AVMs are sporadic congenital abnormalities developing between the 3rd and 8th weeks of intrauterine life. They result from the persistence of a connection between one or several arteries and one or several veins without interposition of the capillary bed (Figure 1). In spite of their congenital origin, only 18- 20% of cerebral AVMs are diagnosed during infancy and childhood and are symptomatic after 15 years [1]. This could be due to the fact that most pediatric AVMs are only detected after rupture. Incidence represents 0.1 to 4% of the general population [1]. The prevalence is estimated to be between 0.06 and 0.11% [2].

Risk factors include the size (small), a previous history of hemorrhage, deep-seated or infratentorial AVMs, deep venous drainage, female sex, associated aneurysms, and diffuse AVM morphology. Only deep AVM location and exclusive deep venous drainage showed an independent effect on both initial and follow-up hemorrhage. Initial hemorrhagic presentation appears to be the strongest predictor for subsequent hemorrhage in untreated AVM patients.

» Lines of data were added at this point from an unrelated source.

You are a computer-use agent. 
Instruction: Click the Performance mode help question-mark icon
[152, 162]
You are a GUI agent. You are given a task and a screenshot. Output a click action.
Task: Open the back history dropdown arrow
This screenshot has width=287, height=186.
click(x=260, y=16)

The overall risk of hemorrhage from an untreated AVM in all age groups is estimated to be between 2 and 4% yearly, but the actual rupture risk may differ between distinct patient subgroups. They tend to rupture more frequently in children than in adults [1].

The symptoms at the time of presentation are varied. Intracranial haemorrhage is the presenting clinical manifestation in 75-80% of pediatrics patients [2]. Symptoms of congestive heart failure (18%) predominate in the newborn whilst neurological symptoms such as stroke, seizures or hydrocephalus (36%) occur more commonly in infants and older children [2]. The diagnosis is based on DSA.

Multimodality therapies are currently available. In most cases, the complete cure requires several interventions. The Spetzler-Martin grading system classifies AVMs based on location, size, and draining venous system, and it is used to assess the patient’s risk of neurological deficit after open surgical resection. Surgery is less often performed and reserved to cases where hematoma removal is necessary.

One or several trans arterial or rarely transvenous embolizations reduce the risk of bleeding and is associated with another therapy in case of AVM remnant, most often stereotactic radiosurgery (gamma-knife). This strategy is efficient and associated with low morbidity and mortality rates. Recommendations promote early treatment intervention in patients presenting with AVM hemorrhage, particularly in those harboring additional morphologic risk factors.

Upon initial diagnosis of intracerebral hemorrhage on noncontrast CT, workup and treatment should be initiated without delay. MRI and arteriography should proceed in the management. Intensive care and monitoring are indicated. Depending of the location of hemorrhage, if high intracranial pressure is present, an external ventricular drainage or an evacuation of the hematoma must be performed, possibly including removal of the AVM as well. In other cases, embolization reduces the risk of rebleeding. Stereotactic radiosurgery is possible mostly in case of AVM remnants after embolization. Prospective data on treatment-related AVM morbidity, however, are lacking.